---- SOURCE MATERIAL

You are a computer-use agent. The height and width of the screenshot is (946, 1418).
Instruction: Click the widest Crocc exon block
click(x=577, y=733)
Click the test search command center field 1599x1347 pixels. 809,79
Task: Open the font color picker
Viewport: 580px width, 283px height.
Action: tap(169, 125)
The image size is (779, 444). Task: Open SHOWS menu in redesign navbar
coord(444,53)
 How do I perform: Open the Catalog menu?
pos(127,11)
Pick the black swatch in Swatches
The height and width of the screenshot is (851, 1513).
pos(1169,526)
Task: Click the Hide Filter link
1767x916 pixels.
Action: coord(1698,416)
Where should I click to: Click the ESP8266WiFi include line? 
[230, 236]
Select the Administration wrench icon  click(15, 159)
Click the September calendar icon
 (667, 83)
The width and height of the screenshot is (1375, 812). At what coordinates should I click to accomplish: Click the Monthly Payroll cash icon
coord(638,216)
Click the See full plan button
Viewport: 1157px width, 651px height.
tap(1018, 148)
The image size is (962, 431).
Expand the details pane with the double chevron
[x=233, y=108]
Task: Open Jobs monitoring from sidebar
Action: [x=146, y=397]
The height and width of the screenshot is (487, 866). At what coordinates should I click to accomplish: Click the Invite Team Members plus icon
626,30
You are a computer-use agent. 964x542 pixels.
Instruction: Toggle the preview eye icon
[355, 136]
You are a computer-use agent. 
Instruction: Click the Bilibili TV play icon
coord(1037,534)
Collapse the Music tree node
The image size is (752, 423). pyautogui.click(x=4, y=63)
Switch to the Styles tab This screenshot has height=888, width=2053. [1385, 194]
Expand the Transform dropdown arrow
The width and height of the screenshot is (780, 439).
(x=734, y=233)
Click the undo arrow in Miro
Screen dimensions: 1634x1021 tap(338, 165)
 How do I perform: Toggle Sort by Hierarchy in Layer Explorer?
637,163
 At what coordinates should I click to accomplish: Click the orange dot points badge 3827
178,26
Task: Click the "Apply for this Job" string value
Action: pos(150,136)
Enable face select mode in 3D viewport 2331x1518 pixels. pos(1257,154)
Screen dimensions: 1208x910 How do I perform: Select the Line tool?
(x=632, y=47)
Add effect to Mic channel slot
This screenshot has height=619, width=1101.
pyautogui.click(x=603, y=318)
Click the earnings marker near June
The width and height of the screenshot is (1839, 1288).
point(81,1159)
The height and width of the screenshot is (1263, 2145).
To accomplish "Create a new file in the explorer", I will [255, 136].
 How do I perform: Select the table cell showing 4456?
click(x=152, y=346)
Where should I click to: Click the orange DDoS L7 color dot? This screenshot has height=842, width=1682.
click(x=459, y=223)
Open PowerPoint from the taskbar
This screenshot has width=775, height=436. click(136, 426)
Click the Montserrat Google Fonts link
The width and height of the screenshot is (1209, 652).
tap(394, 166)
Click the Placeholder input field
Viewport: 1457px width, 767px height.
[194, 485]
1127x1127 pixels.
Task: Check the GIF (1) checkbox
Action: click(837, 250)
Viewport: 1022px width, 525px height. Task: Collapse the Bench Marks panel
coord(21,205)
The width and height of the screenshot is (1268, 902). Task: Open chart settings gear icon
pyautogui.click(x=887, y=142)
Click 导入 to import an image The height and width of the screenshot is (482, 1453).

--------

▸ **DIRECTIONS**
Nothing but an exact reproduction of the entries is wanted.

▸ **RESULT FOR THIS TASK**
You are a computer-use agent. The height and width of the screenshot is (946, 1418).
Instruction: Click the widest Crocc exon block
click(x=577, y=733)
Click the test search command center field 1599x1347 pixels. 809,79
Task: Open the font color picker
Viewport: 580px width, 283px height.
Action: tap(169, 125)
The image size is (779, 444). Task: Open SHOWS menu in redesign navbar
coord(444,53)
 How do I perform: Open the Catalog menu?
pos(127,11)
Pick the black swatch in Swatches
The height and width of the screenshot is (851, 1513).
pos(1169,526)
Task: Click the Hide Filter link
1767x916 pixels.
Action: coord(1698,416)
Where should I click to: Click the ESP8266WiFi include line? 
[230, 236]
Select the Administration wrench icon  click(15, 159)
Click the September calendar icon
 (667, 83)
The width and height of the screenshot is (1375, 812). At what coordinates should I click to accomplish: Click the Monthly Payroll cash icon
coord(638,216)
Click the See full plan button
Viewport: 1157px width, 651px height.
tap(1018, 148)
The image size is (962, 431).
Expand the details pane with the double chevron
[x=233, y=108]
Task: Open Jobs monitoring from sidebar
Action: [x=146, y=397]
The height and width of the screenshot is (487, 866). At what coordinates should I click to accomplish: Click the Invite Team Members plus icon
626,30
You are a computer-use agent. 964x542 pixels.
Instruction: Toggle the preview eye icon
[355, 136]
You are a computer-use agent. 
Instruction: Click the Bilibili TV play icon
coord(1037,534)
Collapse the Music tree node
The image size is (752, 423). pyautogui.click(x=4, y=63)
Switch to the Styles tab This screenshot has height=888, width=2053. [1385, 194]
Expand the Transform dropdown arrow
The width and height of the screenshot is (780, 439).
(x=734, y=233)
Click the undo arrow in Miro
Screen dimensions: 1634x1021 tap(338, 165)
 How do I perform: Toggle Sort by Hierarchy in Layer Explorer?
637,163
 At what coordinates should I click to accomplish: Click the orange dot points badge 3827
178,26
Task: Click the "Apply for this Job" string value
Action: pos(150,136)
Enable face select mode in 3D viewport 2331x1518 pixels. pos(1257,154)
Screen dimensions: 1208x910 How do I perform: Select the Line tool?
(x=632, y=47)
Add effect to Mic channel slot
This screenshot has height=619, width=1101.
pyautogui.click(x=603, y=318)
Click the earnings marker near June
The width and height of the screenshot is (1839, 1288).
point(81,1159)
The height and width of the screenshot is (1263, 2145).
To accomplish "Create a new file in the explorer", I will [255, 136].
 How do I perform: Select the table cell showing 4456?
click(x=152, y=346)
Where should I click to: Click the orange DDoS L7 color dot? This screenshot has height=842, width=1682.
click(x=459, y=223)
Open PowerPoint from the taskbar
This screenshot has width=775, height=436. click(136, 426)
Click the Montserrat Google Fonts link
The width and height of the screenshot is (1209, 652).
tap(394, 166)
Click the Placeholder input field
Viewport: 1457px width, 767px height.
[194, 485]
1127x1127 pixels.
Task: Check the GIF (1) checkbox
Action: click(837, 250)
Viewport: 1022px width, 525px height. Task: Collapse the Bench Marks panel
coord(21,205)
The width and height of the screenshot is (1268, 902). Task: Open chart settings gear icon
pyautogui.click(x=887, y=142)
Click 导入 to import an image The height and width of the screenshot is (482, 1453).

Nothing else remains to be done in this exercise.